The South Korean foreign ministry has announced it will take part in talks with Japan on the issue of 'comfort women.' The two sides are hoping to reach an agreement on the issue, which has been divisive for decades.
On Friday, the office of South Korean Foreign Minister Yun Byung-se announced that a meeting between him and his Japanese counterpart, Fumio Kishida, will take place on Monday. The focus of the meeting will be on coming to an agreement on the issue of comfort women, a term used to describe mostly South Korean women who were forced to work as prostitutes for Japanese soldiers. Former imperial Japan occupied the Korean Peninsula from 1910 until its World War II defeat in 1945.
Japan has previously maintained that the comfort women issue was settled in a 1965 normalization agreement, which saw Tokyo pay 725 million euros ($800 million) in grants or loans to South Korea.

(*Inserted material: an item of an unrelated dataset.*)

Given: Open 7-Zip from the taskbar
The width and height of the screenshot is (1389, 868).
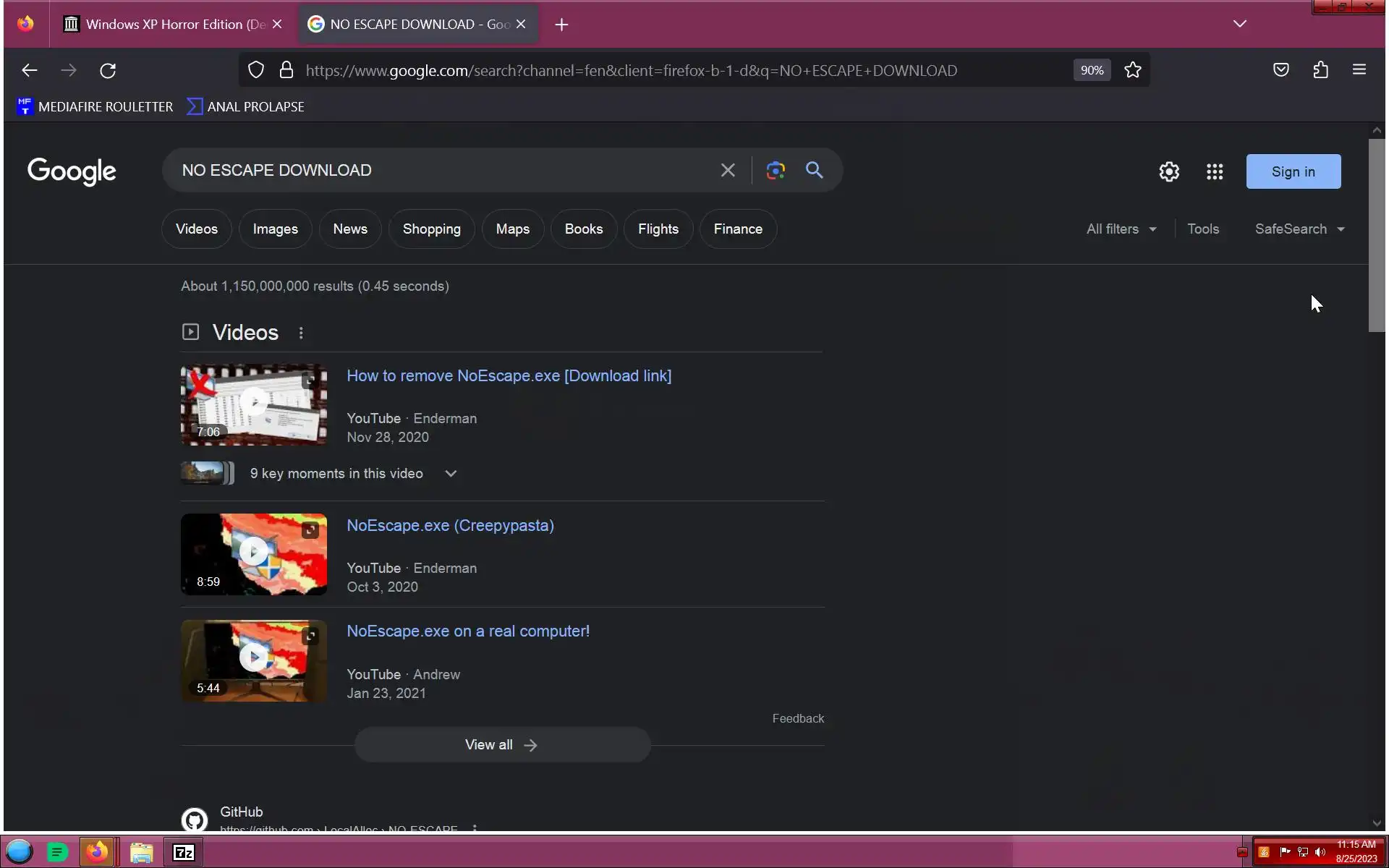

An apology was also issued by Japanese authorities in 1993, but many South Koreans still feel the Japanese have not properly atoned for the abuse of the comfort women. Among South Korean demands is further compensation for victims of the Japanese practice.
"I'm ready to be improvisational and work hard over the Japan-South Korea relationship and the comfort women issue," Kishida said on Friday after being told to make the trip to Seoul a day earlier by Japanese Prime Minister Shinzo Abe.
Last month, Abe took part in a summit with South Korean President Park Geun-Hye which was aimed at breaking ground on a resolution to solve bilateral issues between the two countries. Since then, there has been an improvement in the relationship. Both nations are allies of the United States, which would benefit from strong bilateral ties between Japan and South Korea.
A further improvement in ties between the countries was the decision last week by a South Korean court to clear a Japanese journalist accused of defaming Prime Minister Park.